大野は、どのような状況下でも自分の意志で行動し、間違っていると思ったら声をあげるアメリカの人びとの姿を見て「自分の行動は間違っていなかった」と確信したという。

「もともと保守的で人見知りでしたが、留学を経験してからは積極的に人と関わるようになりました。自ら動くことで視野が開け、世界が広がると知ったからです。特に大きいのがレストラン『NOBU』のオーナーシェフ・松久信幸さんとの出会い。NOBUさんは僕の人生の師匠ともいうべき存在です」

 

松久氏は東京の寿司屋で修業後、ペルー、アルゼンチン等を経て87年にロサンゼルスに「MATSUHISA」を開店。その味に惚れ込んだ名優ロバート・デ・ニーロからの再三の誘いを受けて、94年にデ・ニーロと共同経営のレストラン「NOBU New York」をオープンした。大野は留学後も日本とアメリカを行き来するなかで、世界各地の店舗を飛び回る松久氏に同行する機会を得て、ロス、マイアミ、バハマを巡りながら松久氏からさまざまな話を聞いたという。
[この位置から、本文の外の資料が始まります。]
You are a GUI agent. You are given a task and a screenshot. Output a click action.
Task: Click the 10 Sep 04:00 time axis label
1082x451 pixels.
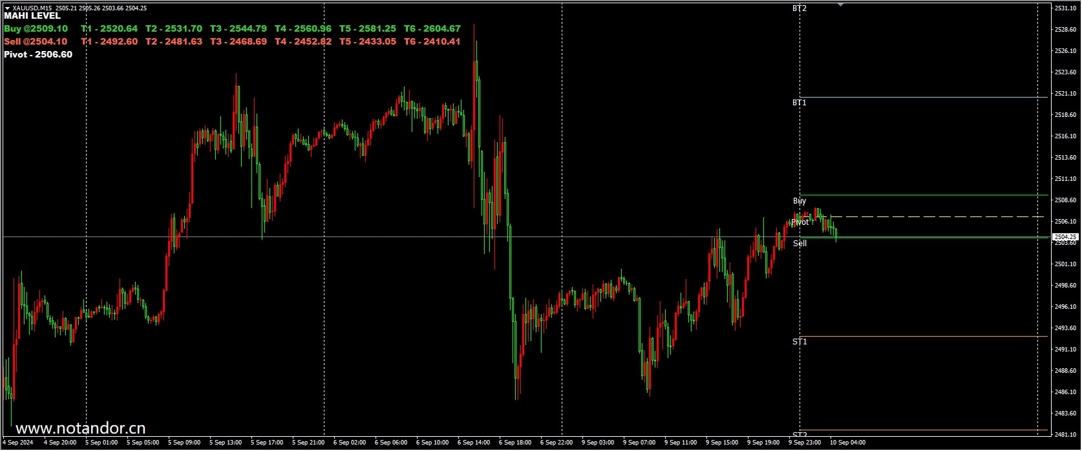pos(847,443)
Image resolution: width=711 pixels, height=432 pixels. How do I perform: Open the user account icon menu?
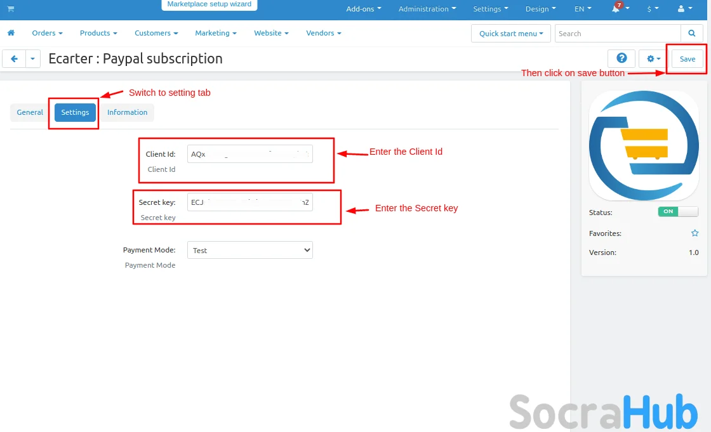coord(682,9)
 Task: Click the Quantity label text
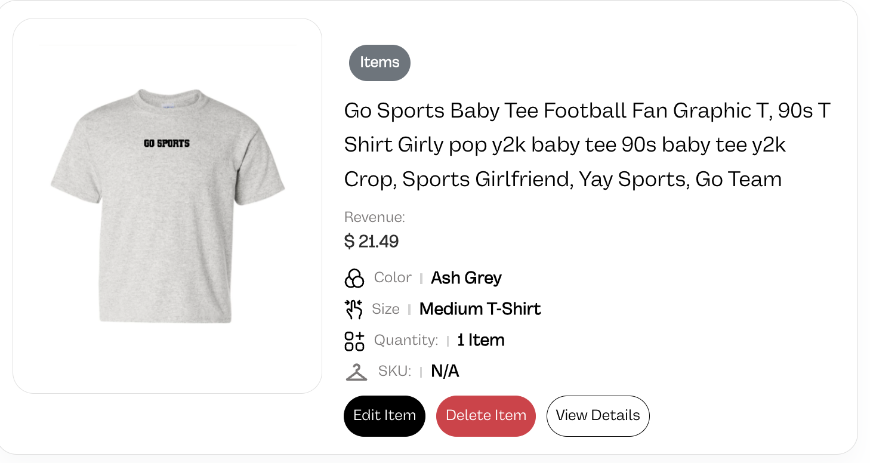406,340
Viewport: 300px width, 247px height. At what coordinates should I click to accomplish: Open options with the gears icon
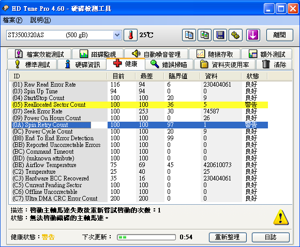236,35
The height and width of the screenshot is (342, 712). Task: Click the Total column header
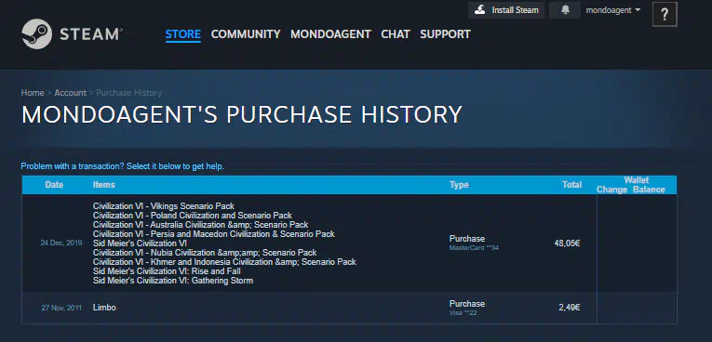571,185
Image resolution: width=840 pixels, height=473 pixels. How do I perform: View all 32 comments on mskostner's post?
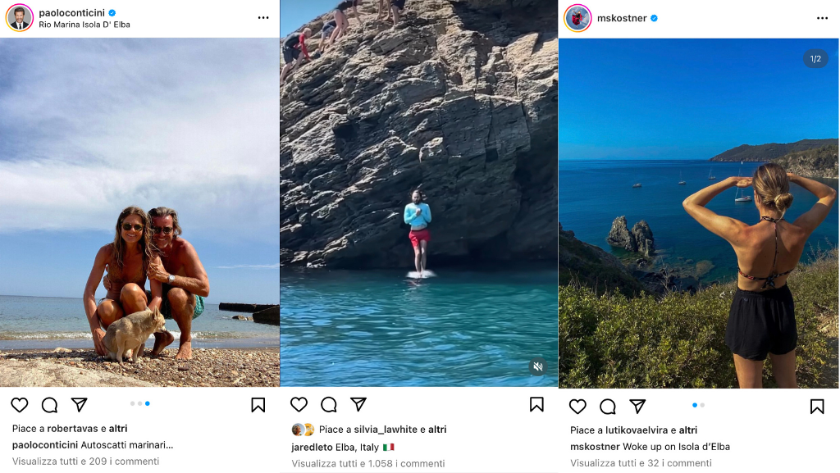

「世界的に成功しているNOBUさんですが、初めて持った店を火事で失ったりと何度も挫折を味わっているんです。それでも自分の仕事、そして人生に情熱を持ち、誠心誠意を尽くせば道は拓けると努力を重ねてこられて今がある。僕もNOBUさんのような精神性を持って人生を歩いていきたいと強く感じました」

単身渡米時の写真(本人提供)

誠心誠意を尽くすこと。それは少なからず大野自身も実践してきたことだ。2010年に新人俳優オーディションでグランプリを受賞、すぐに映画デビューを果たした大野の人生は順風満帆に見える。

しかし、当然ながらすぐに演技や歌ができるわけもなく、撮影中に関係者全員の前で怒鳴られたり、舞台後の出待ちのお客から「下手くそ!」と心無いヤジを飛ばされたことも一度や二度ではなかった。